Brasil estabelece directrizes para transplantes de órgãos
O coração é dos órgãos mais necessitados
Fotografia: DR
Foram lançadas, pela primeira vez no Brasil, directrizes para a manutenção adequada de órgãos de potenciais doadores mortos.
O objectivo da cartilha é uniformizar os cuidados para aumentar a qualidade e a quantidade de transplantes de órgãos e diminuir as perdas da preservação incorrecta dos doadores durante a espera pela retirada dos órgãos.
Dados de 2010 do Registo Brasileiro de Transplantes, apontam que, do total de 6.979 potenciais doadores, 1.279, ou 18,3 por cento, foram “rejeitados” na fase de manutenção por paragem cardio-respiratória.
Boa parte dessa perda é resultado de cuidados inadequados, disse Ben-Hur Ferraz Neto, presidente da Associação Brasileira de Transplante de Órgãos (ABTO).
Mas o número de órgãos perdidos por falta de manutenção apropriada é ainda maior, acrescentou.
“Mesmo entre aqueles que se tornaram doadores, há casos em que outros órgãos poderiam ter sido usados e não foram por falta de cuidados”.
Paragens cardio-respiratórias são o segundo factor que mais impede a realização de transplantes - o primeiro é a não autorização da família.
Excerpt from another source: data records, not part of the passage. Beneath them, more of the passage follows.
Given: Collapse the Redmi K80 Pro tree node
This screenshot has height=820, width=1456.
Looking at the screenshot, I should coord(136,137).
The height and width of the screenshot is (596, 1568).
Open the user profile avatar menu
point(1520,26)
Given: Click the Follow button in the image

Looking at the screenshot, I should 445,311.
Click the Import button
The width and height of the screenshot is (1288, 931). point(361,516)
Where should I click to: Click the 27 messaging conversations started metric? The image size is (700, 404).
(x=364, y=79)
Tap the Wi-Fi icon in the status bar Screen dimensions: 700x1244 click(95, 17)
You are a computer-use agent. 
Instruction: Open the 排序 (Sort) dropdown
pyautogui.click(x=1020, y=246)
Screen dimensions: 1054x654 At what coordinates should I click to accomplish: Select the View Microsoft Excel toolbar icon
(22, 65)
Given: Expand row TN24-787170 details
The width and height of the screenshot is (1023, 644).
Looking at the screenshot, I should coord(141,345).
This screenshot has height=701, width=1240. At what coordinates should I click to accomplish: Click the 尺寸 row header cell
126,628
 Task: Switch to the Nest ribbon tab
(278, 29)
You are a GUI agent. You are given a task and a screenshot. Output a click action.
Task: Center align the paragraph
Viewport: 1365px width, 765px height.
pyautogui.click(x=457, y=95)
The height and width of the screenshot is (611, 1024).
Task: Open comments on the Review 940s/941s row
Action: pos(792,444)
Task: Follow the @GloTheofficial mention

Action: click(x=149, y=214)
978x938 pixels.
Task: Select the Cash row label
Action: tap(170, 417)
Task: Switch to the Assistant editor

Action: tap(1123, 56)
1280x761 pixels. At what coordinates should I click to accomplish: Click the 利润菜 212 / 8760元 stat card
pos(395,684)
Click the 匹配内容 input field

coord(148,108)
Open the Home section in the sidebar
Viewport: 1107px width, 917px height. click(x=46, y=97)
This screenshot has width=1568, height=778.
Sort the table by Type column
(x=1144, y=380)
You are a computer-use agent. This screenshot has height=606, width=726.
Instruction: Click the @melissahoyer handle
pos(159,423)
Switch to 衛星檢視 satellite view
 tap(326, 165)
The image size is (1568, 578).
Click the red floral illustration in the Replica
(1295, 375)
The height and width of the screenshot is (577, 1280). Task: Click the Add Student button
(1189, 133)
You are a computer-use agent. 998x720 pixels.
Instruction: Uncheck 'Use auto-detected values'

Especialistas adiantam que a manutenção é feita de forma incorrecta por falta de estrutura e de capacidade técnica de profissionais de terapia intensiva.
“Às vezes, não se sabe como manter a pressão e a temperatura em alguém que já morreu. E é diferente”, afirma Ferraz Neto.
O texto fala como prevenir a arritmia cardíaca e quais são os remédios e as doses indicados para tratar da hipertensão, por exemplo. As directrizes foram minuciosamente elaboradas pela Associação Brasileira de Medicina Intensiva (AMIB) em parceria com a Associação Brasileira de Transplantes. Segundo Joel Andrade, médico intensivista e coordenador estadual de transplantes de Santa Catarina, faltavam dados organizados sobre o assunto no país. “Fizemos recomendações com base na literatura mundial, mas adaptadas à nossa realidade”. A cartilha vai ser distribuída para cerca de 80 mil profissionais que trabalham em unidades de terapia intensiva do país, segundo Fernando Osni Machado, secretário-geral da AMIB.
Outros factores que impedem melhores índices de transplantes de órgãos são a falta de informações dos próprios médicos sobre morte encefálica - mais da metade das mortes cerebrais não é identificada - e o desconhecimento da população a respeito do assunto. “Há quem acredite que morte encefálica é uma coisa inventada para se fazer transplantes. Mas o Brasil tem uma das regras mais rígidas e seguras para esse tipo de diagnóstico no mundo”, afirma Joel Andrade.